◆ **Dataset content**
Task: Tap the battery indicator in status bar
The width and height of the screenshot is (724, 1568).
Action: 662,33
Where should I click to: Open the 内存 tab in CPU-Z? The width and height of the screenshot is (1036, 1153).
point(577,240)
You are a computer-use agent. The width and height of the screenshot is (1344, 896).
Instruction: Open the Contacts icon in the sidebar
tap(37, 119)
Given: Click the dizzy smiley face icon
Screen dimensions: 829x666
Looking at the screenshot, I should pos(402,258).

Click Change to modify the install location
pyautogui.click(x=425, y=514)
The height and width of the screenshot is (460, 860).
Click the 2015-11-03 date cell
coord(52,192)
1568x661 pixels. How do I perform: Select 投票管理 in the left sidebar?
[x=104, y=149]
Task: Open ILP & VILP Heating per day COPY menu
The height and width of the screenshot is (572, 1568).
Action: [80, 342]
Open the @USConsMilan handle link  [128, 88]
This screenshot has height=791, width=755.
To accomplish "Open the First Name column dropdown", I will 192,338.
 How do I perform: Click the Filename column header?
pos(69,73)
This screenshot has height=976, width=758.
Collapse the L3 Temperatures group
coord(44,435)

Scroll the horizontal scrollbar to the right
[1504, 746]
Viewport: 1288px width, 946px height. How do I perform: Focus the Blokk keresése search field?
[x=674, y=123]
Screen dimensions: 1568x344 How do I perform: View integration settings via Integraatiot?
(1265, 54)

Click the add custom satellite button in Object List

◆ **Problem description**
Your response must consist of the entries, reproduced exactly.

◆ **Solved problem**
Task: Tap the battery indicator in status bar
The width and height of the screenshot is (724, 1568).
Action: 662,33
Where should I click to: Open the 内存 tab in CPU-Z? The width and height of the screenshot is (1036, 1153).
point(577,240)
You are a computer-use agent. The width and height of the screenshot is (1344, 896).
Instruction: Open the Contacts icon in the sidebar
tap(37, 119)
Given: Click the dizzy smiley face icon
Screen dimensions: 829x666
Looking at the screenshot, I should pos(402,258).

Click Change to modify the install location
pyautogui.click(x=425, y=514)
The height and width of the screenshot is (460, 860).
Click the 2015-11-03 date cell
coord(52,192)
1568x661 pixels. How do I perform: Select 投票管理 in the left sidebar?
[x=104, y=149]
Task: Open ILP & VILP Heating per day COPY menu
The height and width of the screenshot is (572, 1568).
Action: [80, 342]
Open the @USConsMilan handle link  [128, 88]
This screenshot has height=791, width=755.
To accomplish "Open the First Name column dropdown", I will 192,338.
 How do I perform: Click the Filename column header?
pos(69,73)
This screenshot has height=976, width=758.
Collapse the L3 Temperatures group
coord(44,435)

Scroll the horizontal scrollbar to the right
[1504, 746]
Viewport: 1288px width, 946px height. How do I perform: Focus the Blokk keresése search field?
[x=674, y=123]
Screen dimensions: 1568x344 How do I perform: View integration settings via Integraatiot?
(1265, 54)

Click the add custom satellite button in Object List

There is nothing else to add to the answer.